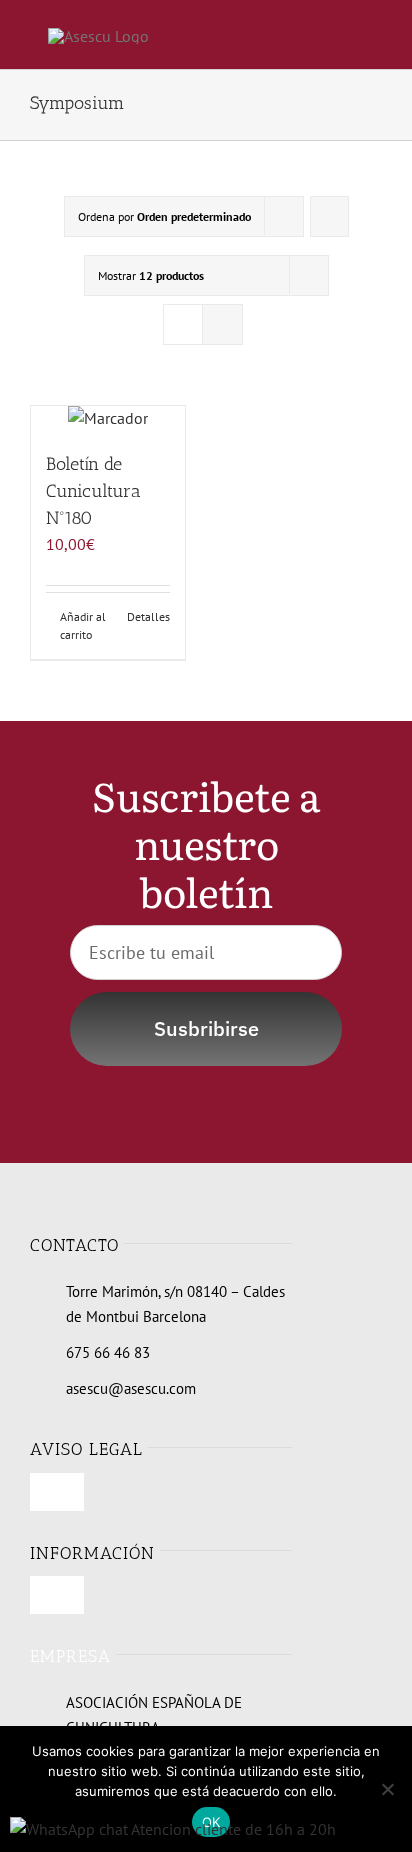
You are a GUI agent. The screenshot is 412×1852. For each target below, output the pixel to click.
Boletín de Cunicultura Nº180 (93, 491)
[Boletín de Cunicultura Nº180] (108, 418)
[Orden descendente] (329, 216)
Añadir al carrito (83, 625)
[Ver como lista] (222, 324)
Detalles (148, 616)
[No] (387, 1789)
● ● ●
### [YOUR INSTRUCTIONS]
Pictures are to be left out; all other data must be returned exactly.

### [OUTPUT FOR THIS EXERCISE]
You are a GUI agent. The screenshot is 412×1852. For each target below, output the pixel to click.
Boletín de Cunicultura Nº180 (93, 491)
[Boletín de Cunicultura Nº180] (108, 418)
[Orden descendente] (329, 216)
Añadir al carrito (83, 625)
[Ver como lista] (222, 324)
Detalles (148, 616)
[No] (387, 1789)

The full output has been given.